Chinese steelmakers have turned to foreign markets to find a home for their products, exporting the most in the first half of 2024 in eight years, but face increasing barriers as other nations impose tariffs to protect their own industries.

New construction starts – the steel-intensive part of construction property – fell by about 24% in China in the first half of 2024, after contractions of 21% and 39% in 2023 and 2022, respectively, according to the Commonwealth Bank.

During previous market downturns, policymakers have solved the crisis with stimulus, but attempts to revive China’s housing market this time have failed.

Iron ore continued its weakness on Wednesday, falling further below the key $100 per tonne threshold.

Chinese steel mills are under pressure to cut production further to support prices and avoid heavy losses.

Hou Angui, general manager and deputy party secretary at Baowu, who is part of the key decision-making process at the state-owned firm, said “the current situation in the steel industry is worse than the recessions of 2008 and 2015,” at a recent semi-annual review meeting.

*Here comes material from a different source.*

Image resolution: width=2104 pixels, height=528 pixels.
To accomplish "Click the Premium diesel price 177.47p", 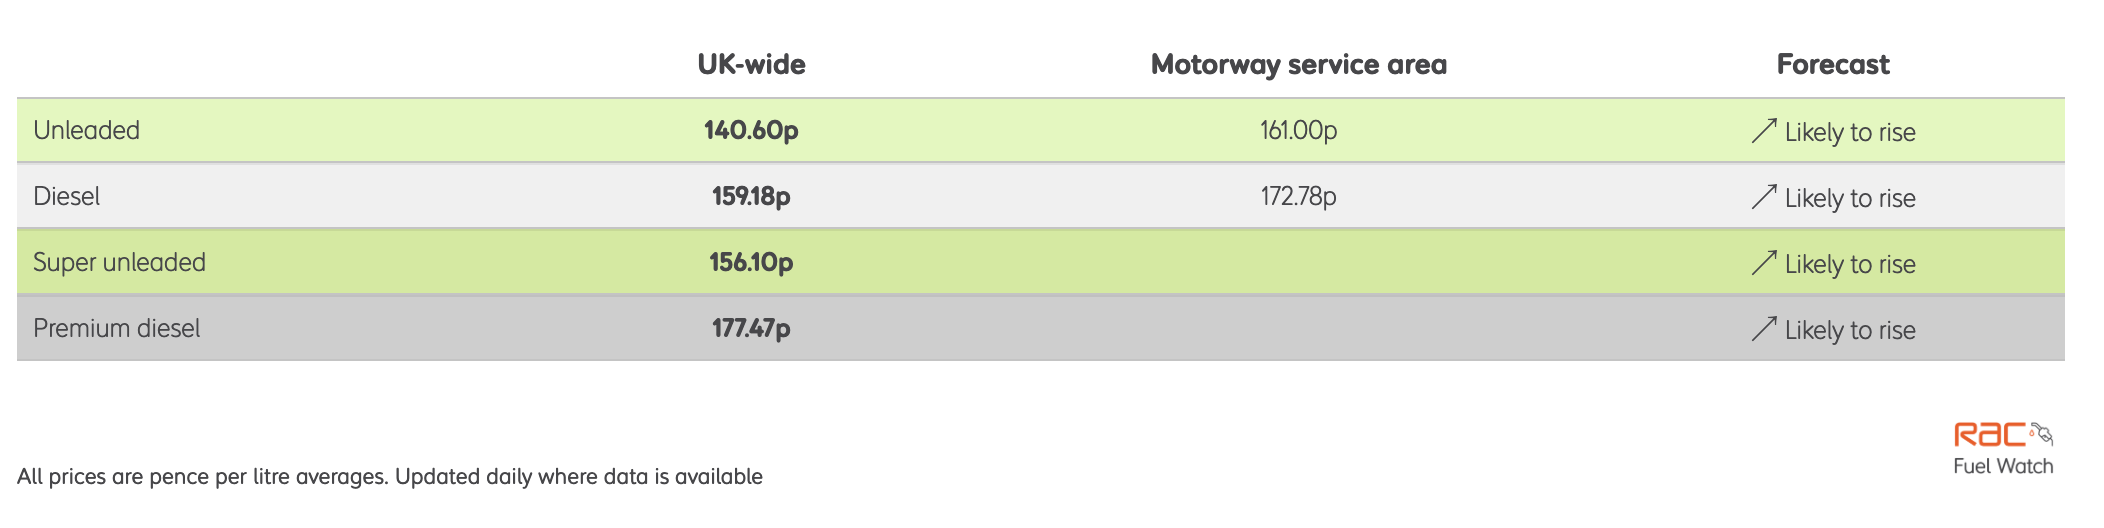I will coord(751,329).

Hou called on financial departments at all levels of Baowu Steel – which produces about 7% of the world’s steel – to “pay more attention to cash flow security and develop long-term cash balance plans.”

The company should also promote extreme inventory management and move away from the traditional mindset of maintaining a certain level of safe stock, Hu added.

Weak demand depressed output, according to official data, although analysts suggested output needed to be cut further to balance the market. China’s pig iron and crude steel output fell 3.6% and 1.1% year-on-year to 435.62 million tons and 530.57 million tons in the first half of 2024, respectively, they showed figures from China’s National Bureau of Statistics.